Now another “sponsor round” has been started, and the council hopes a sponsor can be found by December.

At a meeting of the Bradford Schools Forum yesterday, members were told that it is hoped that the school could hit its targeted opening date of September 2020.

Last summer it was announced that Bradford had secured funding for a new school for 72 young people, aged ten to 19, with special educational and mental health needs. The plan is for it to be built on the Rhodesway Playing Fields in Lower Grange.

But the Council would need to find a sponsor to run the school - as government policy for new schools prevent local authorities from opening or running new schools themselves.

When the new school funding was announced, the Council said the new facility would offer “holistic, whole life services” based around education, family care and work-life support, and there would also be an on-site, 12-bed residential facility.

However, after the lack of success in finding a sponsor, the Council has had to change its specification, and members of the forum were told it has required a “review” the specification, and this could mean the authority runs some of the services.

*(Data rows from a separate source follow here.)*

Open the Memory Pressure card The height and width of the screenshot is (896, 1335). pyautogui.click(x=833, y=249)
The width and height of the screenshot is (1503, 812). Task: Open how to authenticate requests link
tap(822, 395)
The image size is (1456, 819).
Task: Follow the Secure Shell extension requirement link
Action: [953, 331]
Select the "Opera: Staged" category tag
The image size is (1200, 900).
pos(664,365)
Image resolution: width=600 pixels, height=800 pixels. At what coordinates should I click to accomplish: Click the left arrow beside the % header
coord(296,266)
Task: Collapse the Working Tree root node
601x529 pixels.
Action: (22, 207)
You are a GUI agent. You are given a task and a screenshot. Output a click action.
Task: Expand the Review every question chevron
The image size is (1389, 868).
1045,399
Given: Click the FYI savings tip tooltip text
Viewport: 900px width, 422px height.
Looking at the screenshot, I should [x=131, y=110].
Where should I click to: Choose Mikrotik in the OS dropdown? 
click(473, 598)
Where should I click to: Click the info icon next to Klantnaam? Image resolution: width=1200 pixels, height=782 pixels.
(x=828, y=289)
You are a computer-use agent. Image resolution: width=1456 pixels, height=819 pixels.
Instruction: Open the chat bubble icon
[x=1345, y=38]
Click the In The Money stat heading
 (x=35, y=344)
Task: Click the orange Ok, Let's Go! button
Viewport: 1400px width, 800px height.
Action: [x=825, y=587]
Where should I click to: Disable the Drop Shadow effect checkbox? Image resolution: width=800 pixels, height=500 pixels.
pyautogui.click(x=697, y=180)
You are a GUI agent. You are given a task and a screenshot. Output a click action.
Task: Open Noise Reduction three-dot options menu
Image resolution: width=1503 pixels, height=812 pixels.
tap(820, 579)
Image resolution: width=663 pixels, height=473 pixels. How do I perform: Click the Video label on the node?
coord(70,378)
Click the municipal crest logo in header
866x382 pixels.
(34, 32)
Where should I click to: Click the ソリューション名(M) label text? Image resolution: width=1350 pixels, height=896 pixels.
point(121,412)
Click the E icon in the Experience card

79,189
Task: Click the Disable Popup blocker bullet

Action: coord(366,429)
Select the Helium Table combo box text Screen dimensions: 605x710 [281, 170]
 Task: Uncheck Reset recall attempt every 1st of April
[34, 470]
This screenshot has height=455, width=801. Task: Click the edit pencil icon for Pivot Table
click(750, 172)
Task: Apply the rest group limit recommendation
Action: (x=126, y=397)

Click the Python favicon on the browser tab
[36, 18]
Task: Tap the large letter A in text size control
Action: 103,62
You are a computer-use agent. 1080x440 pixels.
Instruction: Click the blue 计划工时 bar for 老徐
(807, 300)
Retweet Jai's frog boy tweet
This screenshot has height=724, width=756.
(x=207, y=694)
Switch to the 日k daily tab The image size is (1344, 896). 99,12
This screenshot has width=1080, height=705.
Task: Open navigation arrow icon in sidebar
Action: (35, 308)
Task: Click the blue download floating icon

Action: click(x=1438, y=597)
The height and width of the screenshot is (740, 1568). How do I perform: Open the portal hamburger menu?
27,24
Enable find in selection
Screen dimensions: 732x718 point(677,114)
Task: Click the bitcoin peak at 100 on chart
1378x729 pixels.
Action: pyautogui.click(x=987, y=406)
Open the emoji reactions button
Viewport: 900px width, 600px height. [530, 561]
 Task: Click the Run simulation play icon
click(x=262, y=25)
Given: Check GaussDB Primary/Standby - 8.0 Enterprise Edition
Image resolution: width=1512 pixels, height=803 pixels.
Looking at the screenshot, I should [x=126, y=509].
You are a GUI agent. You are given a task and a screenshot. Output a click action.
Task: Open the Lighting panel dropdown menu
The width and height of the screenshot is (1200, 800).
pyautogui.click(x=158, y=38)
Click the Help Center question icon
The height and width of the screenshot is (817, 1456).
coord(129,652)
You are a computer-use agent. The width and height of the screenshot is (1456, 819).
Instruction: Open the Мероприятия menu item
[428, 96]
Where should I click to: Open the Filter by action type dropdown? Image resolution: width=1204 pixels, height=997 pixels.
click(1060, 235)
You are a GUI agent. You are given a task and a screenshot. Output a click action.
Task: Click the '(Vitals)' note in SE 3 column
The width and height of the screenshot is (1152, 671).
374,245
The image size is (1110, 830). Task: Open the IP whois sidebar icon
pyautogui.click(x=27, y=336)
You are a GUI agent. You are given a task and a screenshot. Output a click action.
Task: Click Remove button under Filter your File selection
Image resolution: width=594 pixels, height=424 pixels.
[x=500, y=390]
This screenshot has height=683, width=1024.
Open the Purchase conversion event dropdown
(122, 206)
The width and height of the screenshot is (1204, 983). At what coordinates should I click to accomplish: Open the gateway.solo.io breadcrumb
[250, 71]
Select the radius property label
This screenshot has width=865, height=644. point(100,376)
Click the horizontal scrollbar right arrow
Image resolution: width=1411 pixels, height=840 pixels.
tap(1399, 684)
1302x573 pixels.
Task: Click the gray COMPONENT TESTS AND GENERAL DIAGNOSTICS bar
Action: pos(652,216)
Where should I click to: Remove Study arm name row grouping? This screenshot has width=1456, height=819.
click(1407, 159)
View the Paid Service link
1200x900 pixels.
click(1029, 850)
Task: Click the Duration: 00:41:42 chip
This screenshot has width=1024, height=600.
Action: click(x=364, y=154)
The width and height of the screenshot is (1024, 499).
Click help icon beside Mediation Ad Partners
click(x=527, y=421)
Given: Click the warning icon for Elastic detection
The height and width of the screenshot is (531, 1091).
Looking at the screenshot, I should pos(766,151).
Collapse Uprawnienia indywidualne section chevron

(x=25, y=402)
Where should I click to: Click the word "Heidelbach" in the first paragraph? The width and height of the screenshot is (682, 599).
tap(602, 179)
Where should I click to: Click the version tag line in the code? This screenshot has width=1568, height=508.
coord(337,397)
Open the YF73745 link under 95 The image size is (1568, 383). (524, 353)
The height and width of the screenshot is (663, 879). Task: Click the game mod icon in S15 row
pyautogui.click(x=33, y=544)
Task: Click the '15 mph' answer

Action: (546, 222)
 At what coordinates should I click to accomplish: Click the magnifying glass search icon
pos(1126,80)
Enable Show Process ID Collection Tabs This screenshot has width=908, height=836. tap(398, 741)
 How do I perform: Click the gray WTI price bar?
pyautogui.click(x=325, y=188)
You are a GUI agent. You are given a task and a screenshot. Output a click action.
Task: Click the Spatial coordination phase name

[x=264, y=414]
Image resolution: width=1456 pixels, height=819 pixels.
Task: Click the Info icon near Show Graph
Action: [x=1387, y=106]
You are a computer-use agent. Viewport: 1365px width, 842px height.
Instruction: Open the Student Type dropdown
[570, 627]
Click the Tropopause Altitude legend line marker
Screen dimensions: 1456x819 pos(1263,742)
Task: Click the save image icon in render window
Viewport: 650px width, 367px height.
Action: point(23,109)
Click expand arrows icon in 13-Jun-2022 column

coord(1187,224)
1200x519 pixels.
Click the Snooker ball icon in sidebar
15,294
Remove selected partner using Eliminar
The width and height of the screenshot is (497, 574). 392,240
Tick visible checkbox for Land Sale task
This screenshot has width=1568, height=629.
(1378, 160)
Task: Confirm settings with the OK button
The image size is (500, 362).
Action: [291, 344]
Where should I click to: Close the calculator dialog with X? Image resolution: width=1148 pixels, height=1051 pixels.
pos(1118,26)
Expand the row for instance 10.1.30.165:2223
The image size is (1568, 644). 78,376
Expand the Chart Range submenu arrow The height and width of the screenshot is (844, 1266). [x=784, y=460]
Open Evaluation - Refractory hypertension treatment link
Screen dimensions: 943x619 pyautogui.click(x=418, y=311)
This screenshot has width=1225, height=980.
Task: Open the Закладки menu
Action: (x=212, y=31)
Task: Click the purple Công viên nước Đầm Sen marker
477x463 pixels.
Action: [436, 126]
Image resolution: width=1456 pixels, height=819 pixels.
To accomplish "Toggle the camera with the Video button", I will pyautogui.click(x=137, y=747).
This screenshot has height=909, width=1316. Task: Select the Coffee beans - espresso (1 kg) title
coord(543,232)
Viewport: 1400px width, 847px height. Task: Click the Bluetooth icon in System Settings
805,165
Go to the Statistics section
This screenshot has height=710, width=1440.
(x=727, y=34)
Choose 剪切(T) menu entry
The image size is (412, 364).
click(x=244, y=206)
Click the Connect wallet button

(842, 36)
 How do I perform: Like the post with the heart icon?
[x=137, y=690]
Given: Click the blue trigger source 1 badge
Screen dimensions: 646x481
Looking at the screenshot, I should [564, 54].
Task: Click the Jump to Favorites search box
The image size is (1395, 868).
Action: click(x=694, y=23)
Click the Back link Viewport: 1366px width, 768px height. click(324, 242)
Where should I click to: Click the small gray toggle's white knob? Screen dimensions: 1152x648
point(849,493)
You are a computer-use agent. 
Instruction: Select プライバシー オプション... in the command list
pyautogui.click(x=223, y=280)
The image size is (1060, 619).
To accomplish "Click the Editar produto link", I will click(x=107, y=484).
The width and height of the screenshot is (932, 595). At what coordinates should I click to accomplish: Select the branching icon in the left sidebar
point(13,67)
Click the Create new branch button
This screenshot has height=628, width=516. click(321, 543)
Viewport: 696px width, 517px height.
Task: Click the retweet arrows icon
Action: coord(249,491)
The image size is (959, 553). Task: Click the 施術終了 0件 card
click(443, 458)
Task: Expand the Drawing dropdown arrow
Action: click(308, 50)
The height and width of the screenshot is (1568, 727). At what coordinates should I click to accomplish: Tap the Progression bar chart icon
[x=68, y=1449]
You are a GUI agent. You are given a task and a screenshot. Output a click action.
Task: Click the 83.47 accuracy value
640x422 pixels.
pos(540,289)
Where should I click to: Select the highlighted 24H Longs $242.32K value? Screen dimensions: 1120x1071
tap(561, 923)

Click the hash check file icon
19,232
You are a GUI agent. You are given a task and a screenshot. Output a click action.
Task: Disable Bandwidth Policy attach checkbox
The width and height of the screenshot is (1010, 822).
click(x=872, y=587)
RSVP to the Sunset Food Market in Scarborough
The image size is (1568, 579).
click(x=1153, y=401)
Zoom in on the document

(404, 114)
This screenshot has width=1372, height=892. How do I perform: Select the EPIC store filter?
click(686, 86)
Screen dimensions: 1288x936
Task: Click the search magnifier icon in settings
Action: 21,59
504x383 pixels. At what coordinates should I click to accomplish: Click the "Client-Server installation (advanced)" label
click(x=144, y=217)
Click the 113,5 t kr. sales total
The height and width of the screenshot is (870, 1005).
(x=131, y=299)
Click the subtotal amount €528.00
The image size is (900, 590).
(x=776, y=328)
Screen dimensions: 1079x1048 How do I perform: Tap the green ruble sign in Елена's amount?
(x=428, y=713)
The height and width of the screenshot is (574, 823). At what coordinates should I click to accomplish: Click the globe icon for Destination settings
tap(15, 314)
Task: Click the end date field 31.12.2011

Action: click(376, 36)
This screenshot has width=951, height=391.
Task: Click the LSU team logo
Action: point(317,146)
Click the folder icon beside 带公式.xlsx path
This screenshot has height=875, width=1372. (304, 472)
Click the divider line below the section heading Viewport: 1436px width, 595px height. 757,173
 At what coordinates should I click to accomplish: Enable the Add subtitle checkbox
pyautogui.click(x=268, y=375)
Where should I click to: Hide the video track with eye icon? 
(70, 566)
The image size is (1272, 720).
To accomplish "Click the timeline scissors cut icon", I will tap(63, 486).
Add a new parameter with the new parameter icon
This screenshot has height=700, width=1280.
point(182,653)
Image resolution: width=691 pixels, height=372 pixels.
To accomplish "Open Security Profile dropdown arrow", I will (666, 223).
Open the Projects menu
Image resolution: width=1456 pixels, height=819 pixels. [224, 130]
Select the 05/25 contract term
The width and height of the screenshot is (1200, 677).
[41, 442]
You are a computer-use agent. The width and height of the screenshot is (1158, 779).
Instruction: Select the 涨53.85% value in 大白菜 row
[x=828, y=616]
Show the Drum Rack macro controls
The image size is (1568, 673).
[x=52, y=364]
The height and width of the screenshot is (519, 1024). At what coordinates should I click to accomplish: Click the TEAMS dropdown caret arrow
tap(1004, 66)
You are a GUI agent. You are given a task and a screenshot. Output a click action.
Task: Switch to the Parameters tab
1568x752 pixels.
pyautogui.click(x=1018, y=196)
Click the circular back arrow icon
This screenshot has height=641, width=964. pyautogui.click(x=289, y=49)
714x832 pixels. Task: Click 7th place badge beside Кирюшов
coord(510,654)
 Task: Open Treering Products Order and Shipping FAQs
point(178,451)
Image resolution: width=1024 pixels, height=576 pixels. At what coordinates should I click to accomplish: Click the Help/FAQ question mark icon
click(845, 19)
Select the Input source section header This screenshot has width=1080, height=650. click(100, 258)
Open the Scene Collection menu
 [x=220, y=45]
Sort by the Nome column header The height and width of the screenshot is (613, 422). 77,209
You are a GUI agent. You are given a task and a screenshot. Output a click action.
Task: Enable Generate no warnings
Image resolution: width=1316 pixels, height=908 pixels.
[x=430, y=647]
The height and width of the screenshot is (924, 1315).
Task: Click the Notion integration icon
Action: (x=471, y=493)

The Schools Forum, made up of heads of schools throughout the distirct, were yesterday given an update on efforts to create more SEND spaces in the district.

Recent years have seen an increasing amount of young people in Bradford put on education health care plans, with the number rising from 2,145 in 2014 to 3,299 this year.

To create more spaces, the Council is in the process of re-designating two of the district’s Pupil Referral Units as special schools. Ellar Carr PRU in Thackley and Park Primary PRU in Westy Bowling, which currently both have high levels of students with special educational needs, are due to be re-designated in October 2019.

The forum heard that government failures to fund special educational needs places had left Bradford and other councils struggle to find the places they need. Chair Dianne Richardson pointed out that it seemed like SEND provision wasn’t a priority for government, adding: “Unfortunately for the government Brexit consumes everything.”

The sponsor engagement event will take place in City Hall at 1pm today.